士郎は仲間たちが待つ人形小路の「かげやま」へ一目散。この「かげやま」という店は 中洲士郎それに妻の柳川タエが一番懇意にしておりここの女将は正しく「粋のかたまり」でした。中洲若子の店とは対極の雰囲気で森繁久彌が終生愛し続けた、止まり木5脚の居酒屋です。

壁一面には久彌直筆で「酒よし肴さらによし。女もよければ来てみんしゃい」と大書きされております。

中洲若子それが癪の種で「かげやま」には終生強いライバル意識を持っていたようです。死んでしまった今では、おっ母に悔しい思いをさせたことが悔やまれます。

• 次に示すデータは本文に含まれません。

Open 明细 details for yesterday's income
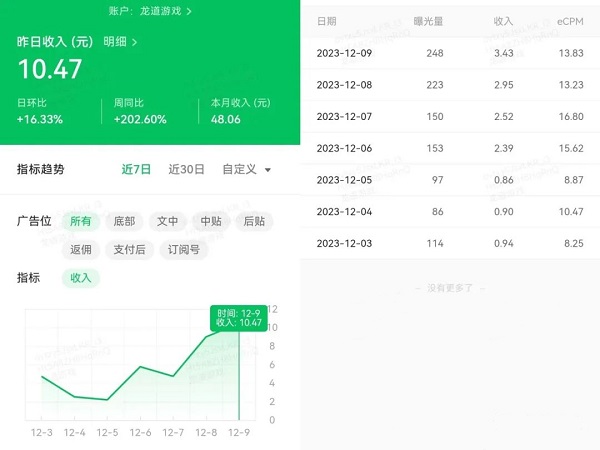The height and width of the screenshot is (450, 600). pyautogui.click(x=121, y=42)
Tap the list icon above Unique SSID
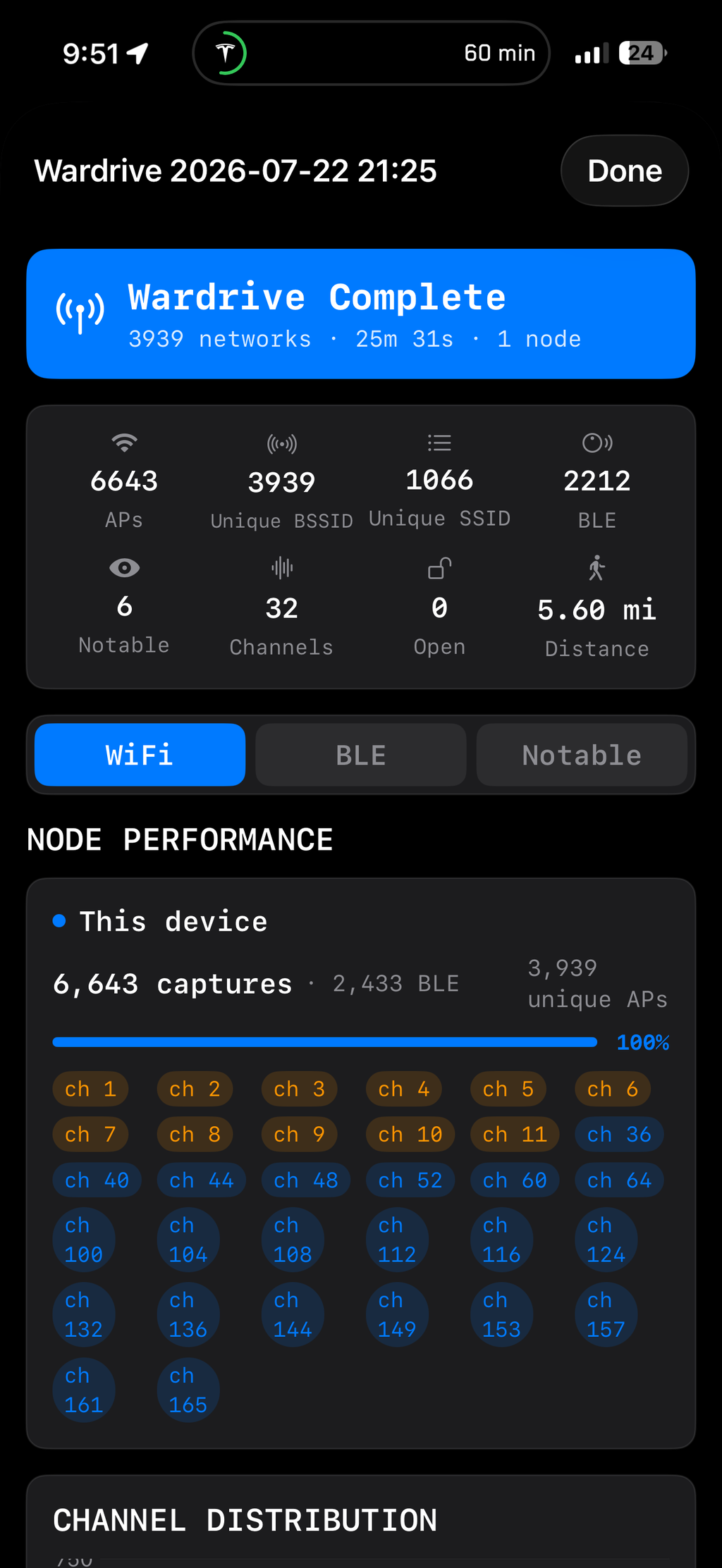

その「かげやま」で「日本化学発光株式会社」の旗揚げ式を行いました。だがその事業は粟本主導で進みます。有田焼のK社を巻きこみ更にM百貨店外商部も加わり粟本は暗黙のうちに仲間の首班に収まります。粟本はキラキラした目の野心家で世の成功者の一人に列せられる素質は充分にありました。

但し彼の欠点は吹聴したがる事、それも事をなす前に誰彼となく自慢することでした。そして自縛にハマります。

ケミホタルの発案者が自分でなければ辻褄が合わなくなりました。「じゃあ中洲士郎は何者だ?」「あいつは山師だから首にする」との話が士郎の耳に入るようになるのです。

中洲士郎起業13番危機の最初の1番がそこに待ち受けていたのです。

思えば「あの若子の卵管での精子事件」以来世に出ても飽きもせず危機が続きます。死ぬまでトンマの中洲士郎なのでしょう。しかし皆さん。一つ一つの危機が実は面白く思い出されついつい喋りたくなってしまいます。これから時間をみては危機13番の顛末をここに綴って参ります。